→ COMPITO 1:
Quali righe dell'elenco contengono la parola "Open"? Individuale e copiale tutte.

→ BRANO CITATO:
++++++++++++++++++++
Ricordo a questo proposito, senza voler iniziare una polemica, che siamo entrati in guerra contro l'Africa Orientale per l'aggressione ammaestrata di Ual Ual, che fu da noi preparata proprio per determinare un pretesto di guerra.

Corbino. Ma, allora in Italia si era sotto un regime dittatoriale antidemocratico.

Azzi. Vi era un Governo non controllato dal Parlamento, e noi, delegando al Governo i poteri, rinunciamo al nostro controllo e lo lasciamo arbitro di fare quello che vuole. (Commenti).

Ho espresso la mia idea, in contrasto con quella dell'onorevole Corbino, e per riconfermare il mio accordo con quella dell'onorevole Gasparotto.

Fabbri. Chiedo di parlare.

Presidente Terracini. Ne ha facoltà.

Fabbri. Vorrei chiedere un chiarimento all'onorevole Gasparotto ed agli altri firmatari del suo emendamento. In sostanza, mi pare che essi escludano la mobilitazione generale, ma ritengano tuttavia indispensabile che sia il Parlamento a dare l'autorizzazione per una mobilitazione qualsiasi, cioè minore, e dunque, parziale; le misure di difesa in genere sono invece, secondo il loro punto di vista, affidate al Consiglio dei Ministri. Ma fra le misure di difesa non rientrano anche, ad esempio, gli eventuali richiami di alcune classi? E gli eventuali richiami di alcuni classi non costituiscono una mobilitazione parziale? Ed allora? Io chiedo ai presentatori dell'emendamento se non ritengano opportuno sopprimere l'accenno alla mobilitazione, dicendo cioè che spetta all'Assemblea la dichiarazione di entrata in guerra e spetta invece al Consiglio dei Ministri l'insieme delle misure di difesa.
++++++++++++++++++++
→ DATI GREZZI:

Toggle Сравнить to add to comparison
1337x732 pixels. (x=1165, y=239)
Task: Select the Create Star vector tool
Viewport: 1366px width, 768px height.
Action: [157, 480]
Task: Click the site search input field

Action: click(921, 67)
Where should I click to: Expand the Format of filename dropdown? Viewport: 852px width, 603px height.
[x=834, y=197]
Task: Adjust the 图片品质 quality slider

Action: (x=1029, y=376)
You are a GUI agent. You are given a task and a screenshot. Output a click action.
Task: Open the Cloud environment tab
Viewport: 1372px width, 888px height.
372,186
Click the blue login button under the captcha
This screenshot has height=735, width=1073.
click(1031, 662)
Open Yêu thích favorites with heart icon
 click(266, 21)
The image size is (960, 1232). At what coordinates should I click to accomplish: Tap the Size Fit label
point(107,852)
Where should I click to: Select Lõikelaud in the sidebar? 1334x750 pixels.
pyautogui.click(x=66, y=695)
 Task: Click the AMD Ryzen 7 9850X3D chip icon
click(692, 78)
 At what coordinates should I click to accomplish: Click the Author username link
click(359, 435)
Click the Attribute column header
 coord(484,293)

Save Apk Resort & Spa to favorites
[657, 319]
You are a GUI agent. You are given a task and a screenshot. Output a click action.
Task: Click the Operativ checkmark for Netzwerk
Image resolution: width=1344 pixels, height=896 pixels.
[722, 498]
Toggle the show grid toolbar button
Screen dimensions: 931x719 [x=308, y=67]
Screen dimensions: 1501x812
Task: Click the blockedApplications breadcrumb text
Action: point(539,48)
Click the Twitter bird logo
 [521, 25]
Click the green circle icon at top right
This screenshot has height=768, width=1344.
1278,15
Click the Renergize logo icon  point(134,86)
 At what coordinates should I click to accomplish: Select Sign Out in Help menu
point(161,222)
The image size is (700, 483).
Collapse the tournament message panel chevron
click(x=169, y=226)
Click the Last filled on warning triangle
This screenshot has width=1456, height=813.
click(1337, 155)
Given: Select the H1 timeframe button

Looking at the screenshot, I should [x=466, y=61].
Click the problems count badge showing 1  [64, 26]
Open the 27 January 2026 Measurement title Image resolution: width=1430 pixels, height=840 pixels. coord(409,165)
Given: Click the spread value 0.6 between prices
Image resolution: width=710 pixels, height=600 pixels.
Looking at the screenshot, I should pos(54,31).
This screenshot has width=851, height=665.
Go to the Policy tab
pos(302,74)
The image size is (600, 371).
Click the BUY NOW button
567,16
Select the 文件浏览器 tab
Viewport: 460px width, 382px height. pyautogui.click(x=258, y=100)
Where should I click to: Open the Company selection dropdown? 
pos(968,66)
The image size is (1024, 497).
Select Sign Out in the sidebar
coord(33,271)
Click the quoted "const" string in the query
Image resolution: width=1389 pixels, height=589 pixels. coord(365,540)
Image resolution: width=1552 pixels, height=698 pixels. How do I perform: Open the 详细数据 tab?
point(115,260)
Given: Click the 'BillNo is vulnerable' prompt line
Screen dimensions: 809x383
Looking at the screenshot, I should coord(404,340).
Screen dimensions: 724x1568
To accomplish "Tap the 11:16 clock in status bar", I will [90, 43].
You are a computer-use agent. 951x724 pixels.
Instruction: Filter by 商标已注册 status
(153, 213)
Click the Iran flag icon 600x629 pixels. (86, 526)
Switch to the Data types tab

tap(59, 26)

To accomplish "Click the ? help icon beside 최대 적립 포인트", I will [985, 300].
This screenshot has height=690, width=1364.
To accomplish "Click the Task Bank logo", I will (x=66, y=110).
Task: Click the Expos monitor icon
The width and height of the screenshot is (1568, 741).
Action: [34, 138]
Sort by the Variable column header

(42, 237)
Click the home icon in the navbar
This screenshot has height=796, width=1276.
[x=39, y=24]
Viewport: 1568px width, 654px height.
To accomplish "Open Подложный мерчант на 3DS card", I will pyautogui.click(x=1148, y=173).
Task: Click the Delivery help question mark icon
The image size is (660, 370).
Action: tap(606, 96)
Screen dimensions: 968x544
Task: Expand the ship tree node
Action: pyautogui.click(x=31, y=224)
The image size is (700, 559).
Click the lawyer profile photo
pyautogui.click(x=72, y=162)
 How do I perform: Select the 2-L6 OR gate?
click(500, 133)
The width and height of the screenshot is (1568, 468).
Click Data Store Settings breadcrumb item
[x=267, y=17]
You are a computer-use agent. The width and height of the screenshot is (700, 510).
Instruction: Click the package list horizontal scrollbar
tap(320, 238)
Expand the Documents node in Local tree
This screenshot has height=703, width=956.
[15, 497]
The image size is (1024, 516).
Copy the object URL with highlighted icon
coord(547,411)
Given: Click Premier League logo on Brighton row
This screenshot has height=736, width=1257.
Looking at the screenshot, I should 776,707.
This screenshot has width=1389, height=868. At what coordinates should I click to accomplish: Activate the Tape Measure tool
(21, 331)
++++++++++++++++++++
→ COMPITO 2:
Trascrivi parola per parola la parte del brano sul dibattito parlamentare che inizia dalle parole contenenti "Ricordo a questo" e termina dopo "quella dell'onorevole Gasparotto.".

→ SOLUZIONE SCRITTA 1:
Task: Open the Cloud environment tab
Open Yêu thích favorites with heart icon
Open the 27 January 2026 Measurement title Image resolution: width=1430 pixels, height=840 pixels. coord(409,165)
Where should I click to: Open the Company selection dropdown? 
Image resolution: width=1552 pixels, height=698 pixels. How do I perform: Open the 详细数据 tab?
To accomplish "Open Подложный мерчант на 3DS card", I will pyautogui.click(x=1148, y=173).

→ SOLUZIONE SCRITTA 2:
Ricordo a questo proposito, senza voler iniziare una polemica, che siamo entrati in guerra contro l'Africa Orientale per l'aggressione ammaestrata di Ual Ual, che fu da noi preparata proprio per determinare un pretesto di guerra.

Corbino. Ma, allora in Italia si era sotto un regime dittatoriale antidemocratico.

Azzi. Vi era un Governo non controllato dal Parlamento, e noi, delegando al Governo i poteri, rinunciamo al nostro controllo e lo lasciamo arbitro di fare quello che vuole. (Commenti).

Ho espresso la mia idea, in contrasto con quella dell'onorevole Corbino, e per riconfermare il mio accordo con quella dell'onorevole Gasparotto.